FFTW to Intel® Math Kernel Library Wrappers Technical User Notes
for FFTW3.x

Contents

Introduction
Wrappers Reference
     1. Wrappers for Using Plans
     2. Basic Interface Wrappers
     3. Advanced Interface Wrappers
     4. Guru Interface Wrappers
     5. Wisdom Wrappers
     6. Memory Allocation
Parallel Mode
Calling Wrappers from Fortran
Installation
     Creating a Wrapper Library
     Application Assembling
     Running Examples
Technical Support
Disclaimer and Legal Information

  

Introduction

This document describes a collection of wrappers that is the FFTW interfaces superstructure to be used for calling functions of the Intel® Math Kernel Library (Intel® MKL) Fourier transform (DFTI) or Trigonometric Transform (TT) interface. These wrappers correspond to the FFTW version 3.x and the Intel MKL versions 7.0 and later.

Exercise requirements:
1. Which FFTW version do the wrappers in the FFTW wrappers notes correspond to?
2. Continue the FFTW wrappers notes from their last sentence.

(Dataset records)
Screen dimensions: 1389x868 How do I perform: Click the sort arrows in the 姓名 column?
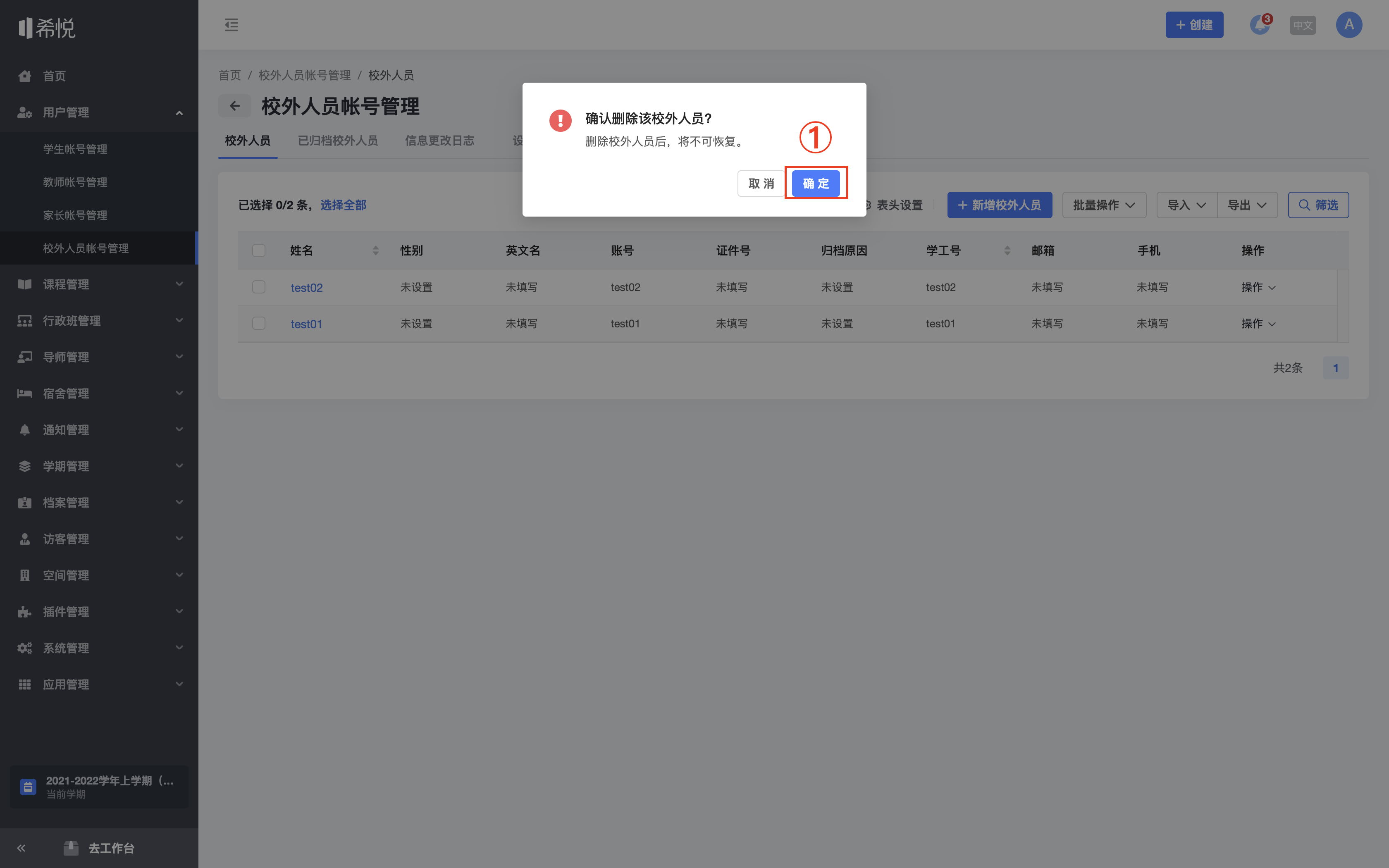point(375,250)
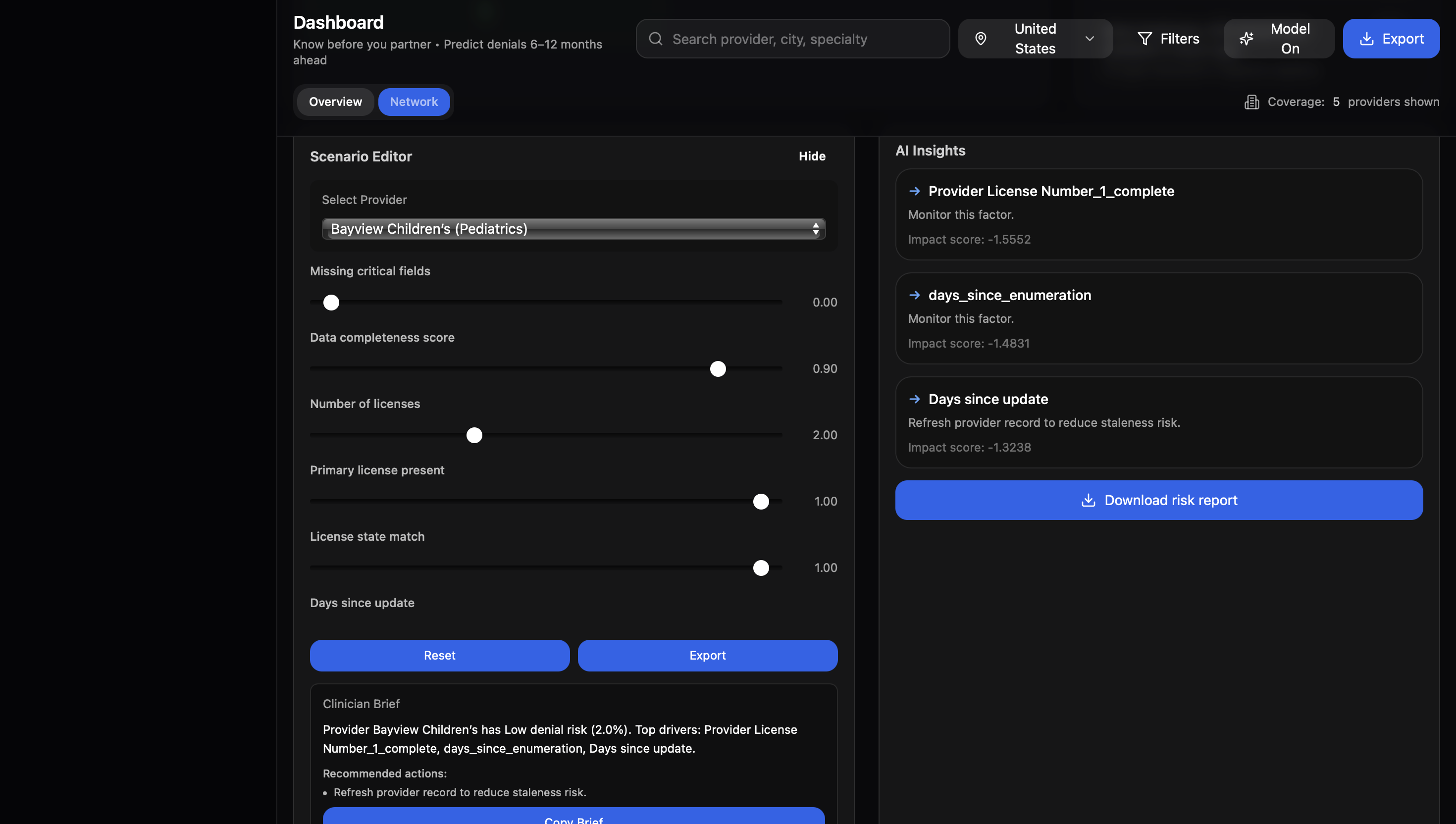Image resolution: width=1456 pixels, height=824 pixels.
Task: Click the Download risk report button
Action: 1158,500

* * *

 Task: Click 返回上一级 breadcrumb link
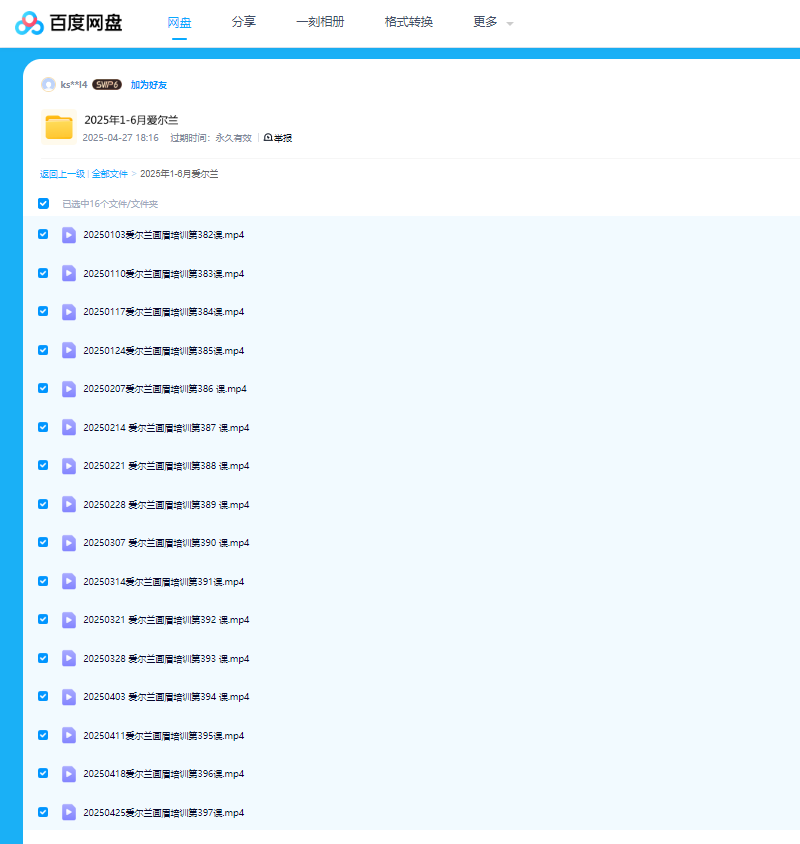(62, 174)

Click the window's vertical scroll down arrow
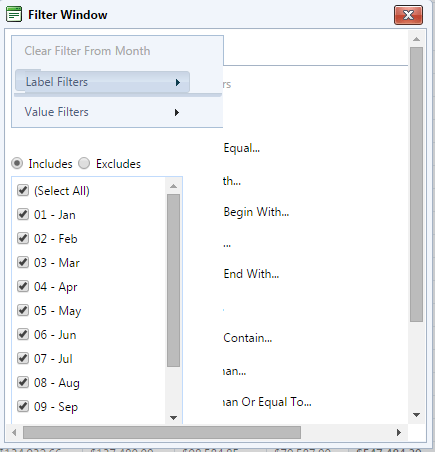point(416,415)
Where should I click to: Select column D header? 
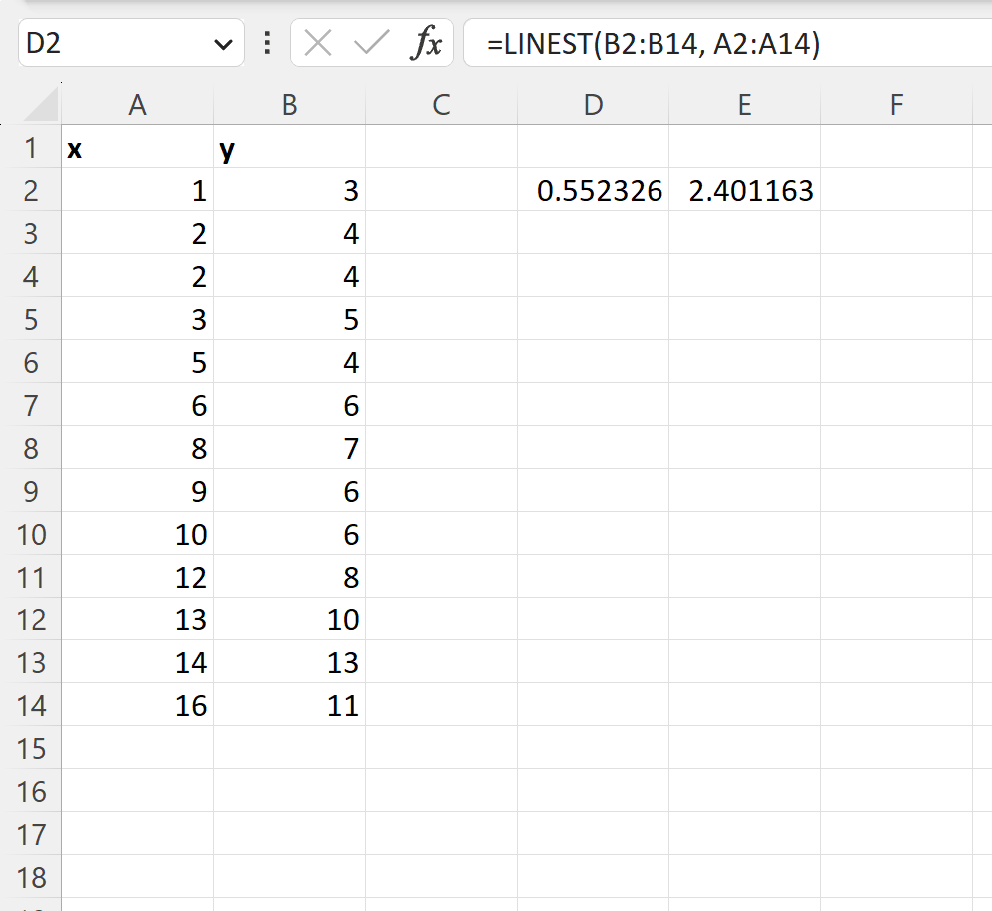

Per-task answers:
1. FFTW version 3.x.

2.
The purpose of this set of wrappers is to enable developers whose programs currently use FFTW to gain performance with the Intel MKL Fourier transforms without changing the program source code. The only change that is required is to modify the header file fftw3.h (see Creating a Wrapper Library). Because of differences between FFTW and Intel MKL DFTI/TT functionalities, there are a lot of restrictions on using wrappers instead of FTTW functions. Some FFTW functions have empty wrappers. However, many typical DFTs can be computed using these wrappers.

Please refer to the Intel MKL DFTI/TT documentation for better understanding the effects from the use of the wrappers.

Additional wrappers may be added in the future to extend FFTW functionality available with Intel MKL.

Wrappers Reference

The section provides a reference for FFTW C interface.

Each FFTW function has its own wrapper. Some of them, which are not expressly listed below, are empty and do nothing, but they are still needed to avoid link errors and satisfy the function calls.

Note that Intel MKL DFTI operates on float and double-precision data types and does not support the long-double data type used by the FFTW functions.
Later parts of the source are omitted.